Rich Felker wrote:

Whether it's possible to support all combinations efficiently, I don't
know. The OpenType system is very poorly designed from what I can
tell. In the Tibetan fonts I've examined, rather than just saying
"character U+0F62 needs to use an alternate glyph when followed by any
of {list here} combining characters", there are individual ligature
combination tables for each pairing. Whether this is just lack of
understanding on the font designer's part or fundamental limitations
of OpenType, I'm not sure.

Although you can build Tibetan stacks using contextual substitutions
I've found through trial and error that it is generally much more efficient to have pre-composed consonant stacks and simple (non-contextual) GSUB lookups. You will probably still need some contextual lookups for vowel marks and for a few variant forms of stacks - especially in cursive style Tibetan - but having a lot of contextual substitution lookups in a Tibetan font seems to slow everything to a crawl especially with long documents.
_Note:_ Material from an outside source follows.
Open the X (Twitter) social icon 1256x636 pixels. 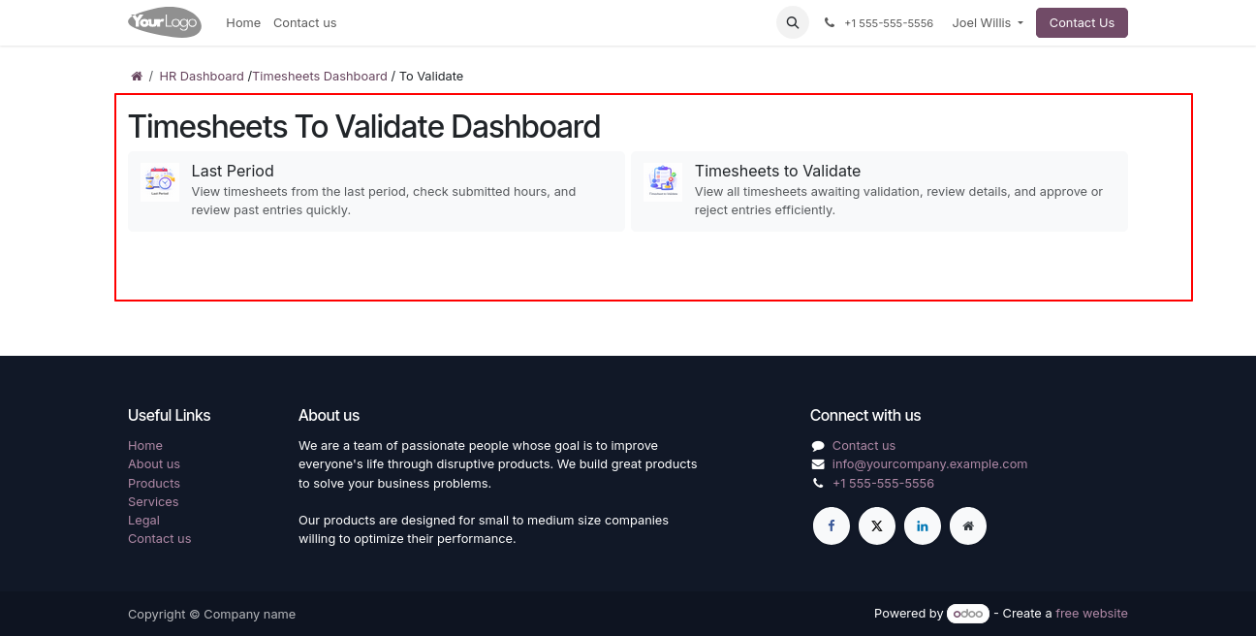(877, 526)
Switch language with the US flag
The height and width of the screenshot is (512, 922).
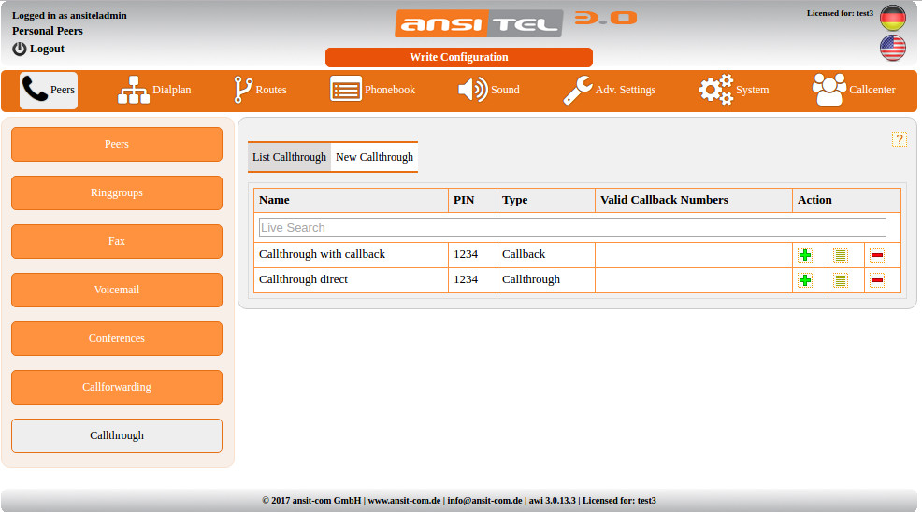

Since existing elements in a Tibetan stack usually need to get smaller as additional elements are added to the stack, building stacks at run time (rather than having pre-composed ligatures) inevitably involves a lot of complex contextual substitution. IMO these are best used sparingly with existing OT rendering engines.

A downside of this is that a font needs to contain a lot of glyphs for comprehensive support of Tibetan script.